Mode de calcul : l’enseignement devant 10 élèves ou moins peut se dérouler sous trois formes : en classe entière ; avec une partie de la classe seulement, pour les options ou les spécialités ; en travaux pratiques, travaux dirigés ou cours de soutien, qui pour des raisons de sécurité ou d’efficacité scolaire, doivent se dérouler en petits groupes. Dans chacune de ces catégories, on totalise les heures d’enseignement dispensées devant 10 élèves ou moins, que l’on rapporte au total des heures d’enseignement.

 

 

Justification des prévisions et de la cible

L’indicateur s'améliore de 0,18 point entre 2015 et 2016, à 7,76 %. C'est principalement la baisse du nombre de classes entières de 10 élèves et moins qui explique ce résultat.
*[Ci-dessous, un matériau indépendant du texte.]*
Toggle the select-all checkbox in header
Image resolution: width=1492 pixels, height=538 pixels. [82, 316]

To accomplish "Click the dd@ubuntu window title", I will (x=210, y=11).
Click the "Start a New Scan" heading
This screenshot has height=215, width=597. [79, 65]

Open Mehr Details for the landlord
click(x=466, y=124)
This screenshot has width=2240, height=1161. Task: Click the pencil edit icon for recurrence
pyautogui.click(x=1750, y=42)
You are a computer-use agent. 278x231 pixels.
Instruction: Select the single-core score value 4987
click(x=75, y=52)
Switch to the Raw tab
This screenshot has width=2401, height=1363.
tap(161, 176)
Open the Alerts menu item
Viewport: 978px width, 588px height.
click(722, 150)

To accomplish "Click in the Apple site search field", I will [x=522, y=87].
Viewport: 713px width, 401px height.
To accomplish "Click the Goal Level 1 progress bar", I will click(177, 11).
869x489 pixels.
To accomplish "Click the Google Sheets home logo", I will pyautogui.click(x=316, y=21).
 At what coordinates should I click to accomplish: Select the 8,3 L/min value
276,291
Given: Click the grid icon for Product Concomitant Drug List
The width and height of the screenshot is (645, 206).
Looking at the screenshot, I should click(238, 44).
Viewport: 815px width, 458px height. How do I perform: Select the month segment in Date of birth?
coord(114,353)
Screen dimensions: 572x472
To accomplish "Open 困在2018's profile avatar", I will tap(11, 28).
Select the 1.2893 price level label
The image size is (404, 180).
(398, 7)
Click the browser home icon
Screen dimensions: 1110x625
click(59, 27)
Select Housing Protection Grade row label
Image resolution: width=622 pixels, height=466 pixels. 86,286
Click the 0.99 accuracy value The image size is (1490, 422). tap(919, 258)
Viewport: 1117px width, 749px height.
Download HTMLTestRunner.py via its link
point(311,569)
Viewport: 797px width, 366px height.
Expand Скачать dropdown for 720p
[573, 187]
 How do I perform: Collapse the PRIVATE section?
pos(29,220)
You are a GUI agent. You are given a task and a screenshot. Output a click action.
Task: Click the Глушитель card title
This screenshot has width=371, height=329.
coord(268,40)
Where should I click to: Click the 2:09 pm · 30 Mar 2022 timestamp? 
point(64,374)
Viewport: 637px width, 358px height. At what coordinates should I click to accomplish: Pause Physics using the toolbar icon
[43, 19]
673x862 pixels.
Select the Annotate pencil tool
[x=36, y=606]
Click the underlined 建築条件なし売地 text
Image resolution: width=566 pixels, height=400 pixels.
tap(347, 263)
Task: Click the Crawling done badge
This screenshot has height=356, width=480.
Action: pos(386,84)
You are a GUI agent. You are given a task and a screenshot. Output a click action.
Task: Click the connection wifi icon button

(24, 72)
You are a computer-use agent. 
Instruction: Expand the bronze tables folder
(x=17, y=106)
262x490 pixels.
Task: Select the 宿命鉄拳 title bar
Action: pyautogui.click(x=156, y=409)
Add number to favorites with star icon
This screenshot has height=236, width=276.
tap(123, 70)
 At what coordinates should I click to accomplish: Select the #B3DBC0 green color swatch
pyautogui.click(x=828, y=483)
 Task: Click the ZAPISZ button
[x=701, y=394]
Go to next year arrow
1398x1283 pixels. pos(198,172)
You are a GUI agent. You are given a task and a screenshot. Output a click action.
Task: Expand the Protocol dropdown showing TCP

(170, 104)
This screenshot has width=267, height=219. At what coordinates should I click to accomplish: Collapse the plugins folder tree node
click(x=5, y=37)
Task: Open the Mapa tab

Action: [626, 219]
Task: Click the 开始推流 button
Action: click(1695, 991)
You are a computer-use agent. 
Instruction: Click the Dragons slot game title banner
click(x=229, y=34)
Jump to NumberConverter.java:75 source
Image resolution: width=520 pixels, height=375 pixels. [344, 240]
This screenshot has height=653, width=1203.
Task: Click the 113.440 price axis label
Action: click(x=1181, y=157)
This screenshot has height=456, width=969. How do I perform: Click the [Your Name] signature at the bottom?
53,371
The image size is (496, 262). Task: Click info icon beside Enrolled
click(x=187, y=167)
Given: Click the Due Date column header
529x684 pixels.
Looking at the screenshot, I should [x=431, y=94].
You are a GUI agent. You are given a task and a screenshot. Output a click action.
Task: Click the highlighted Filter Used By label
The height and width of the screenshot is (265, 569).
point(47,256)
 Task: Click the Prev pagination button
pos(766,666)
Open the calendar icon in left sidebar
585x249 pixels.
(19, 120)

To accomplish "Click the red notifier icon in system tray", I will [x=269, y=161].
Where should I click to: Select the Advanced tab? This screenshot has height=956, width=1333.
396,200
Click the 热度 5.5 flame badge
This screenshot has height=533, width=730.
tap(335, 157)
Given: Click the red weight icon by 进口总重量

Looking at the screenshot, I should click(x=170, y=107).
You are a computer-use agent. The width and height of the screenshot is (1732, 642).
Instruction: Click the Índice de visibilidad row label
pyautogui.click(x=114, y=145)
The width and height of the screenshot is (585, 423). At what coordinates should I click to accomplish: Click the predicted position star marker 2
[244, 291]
L’objectif, à terme, est de ne pas dépasser 1,5 à 2 % pour les classes entières, 2,5 à 3 % pour celles d’enseignement spécialisé et 2,5 à 3 % pour celles en dédoublement, soit 7,5 % au total à l’horizon 2020. La proportion de classes entière est le principal chantier, dans la mesure où le taux actuel est de 2,19 %, au-delà de la fourchette visée, alors que les deux autres modalités sont dans la fourchette et compatibles avec la cible. Le ministère met en œuvre différents leviers pour y parvenir, notamment une gestion raisonnée de la carte des formations en fonction des débouchés professionnels associée à une meilleure information des élèves et des familles sur l’orientation des jeunes ; par ailleurs les évolutions démographiques positives de la population scolaire devraient y contribuer par une amélioration du remplissage des classes. C’est pourquoi la prévision 2018 se situe entre la réalisation 2016 (7,7) et la cible 2020.